He said he saw the deceased lying on his side and his trousers were pulled up around his wellingtons. It appeared that he managed to drag himself along the ground from the cattle pen and into the shed.
‘He wasn’t breathing. There was blood on his nose. I rang 999 and they told me to begin CPR. His chest felt soft and I did my best, but more blood came,’ he said in his statement.
Dr Jason van der Velde then arrived and pronounced him dead, the coroner was told. Dr van der Velde had said his chest was very badly damaged.
Mr Kelleher said that he noticed a Hereford bull in a pen on his own who appeared to be very agitated.
His leg was lame and he was separated from the rest of the cattle and this may have caused him to get upset.
He gave a hair sample from the bull’s head to investigating gardaí which had blood on it.
He added that in 99% of situations involving cattle in enclosed spaces, there are no escape routes, meaning farmers would have to climb over a gate. He said that safe spaces involving vertical bars could help in situations like that.
‘It should be mandatory that there should be two escape routes so that a farmer would know how to get out of a pen.’
Mr Kelleher told coroner Frank O’Connell that an upset bull would go and knock someone down and then put the weight of either its head or front legs on them. The bull’s head is probably 100kg in weight, while this bull was 600kg.
‘Cattle can be unpredictable and even cows with calves can attack within seconds and you have to have an escape route.’
Sgt Ruairí Gunn of Bandon Garda Station told the inquest that on the basis of early enquiries they were satisfied that Mr Shorten didn’t die due to an assault from a third party. He said that fibres on the deceased’s jumper matched the colour of the hair of the bull.

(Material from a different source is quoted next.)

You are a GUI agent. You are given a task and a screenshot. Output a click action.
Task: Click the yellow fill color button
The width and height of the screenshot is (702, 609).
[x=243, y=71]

Another witness recalled meeting the deceased at a local supermarket not long before the accident on the farm.
Assistant state pathologist Dr Margot Bolster said she carried out an autopsy on the deceased on April 15th. It showed that Mr Shorten had experienced severe blunt force trauma to his chest and abdomen with multiple fractures to his ribs as well as damage to his sternum as well as the collapse of both lungs and a laceration of the spleen.

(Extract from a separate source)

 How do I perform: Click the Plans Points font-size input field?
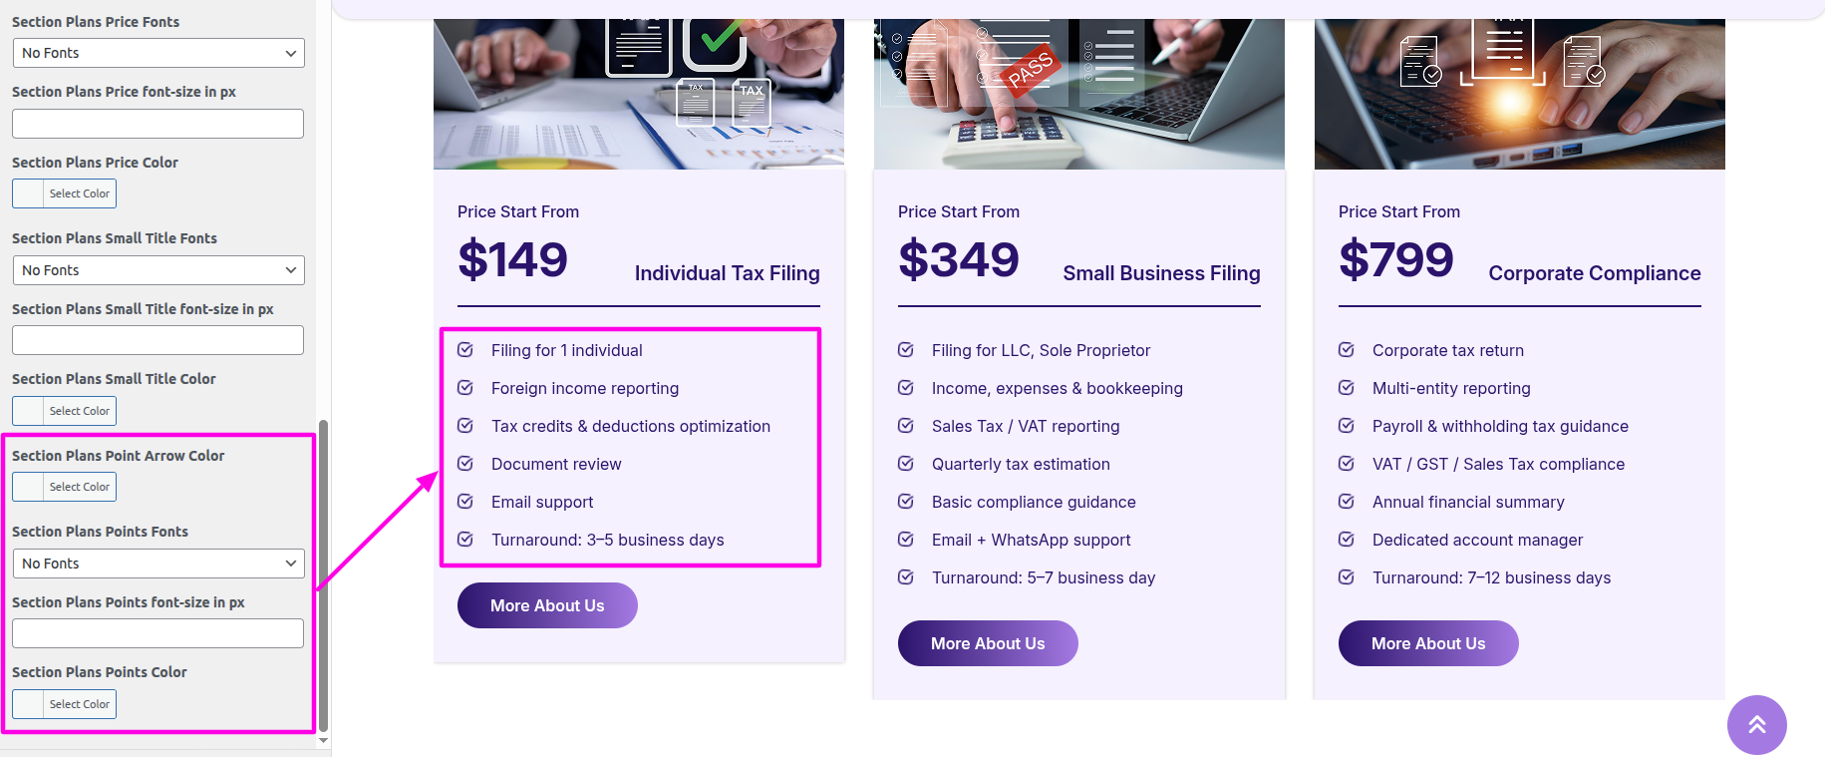click(158, 633)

‘The cause of death is consistent with being attacked by a bull and he would have lapsed into unconsciousness very fast. Even if somebody had been there, there would have been no hope,’ said Dr Bolster.
Mr O’Connell asked the six-person jury to consider the recommendations of Mr Kelleher regarding escape routes in cattle pens. They returned a verdict of occupational accident on a farm involving an attack by a bull which caused haemorrhage and shock, due to severe blunt force trauma to Mr Shorten’s chest.
The jury also recommended that there should be at least four escape routes considered for those working closely with cattle in enclosed spaces.
Mr O’Connell said he would inform the Health & Safety Authority of the verdict and the recommendations of the jury.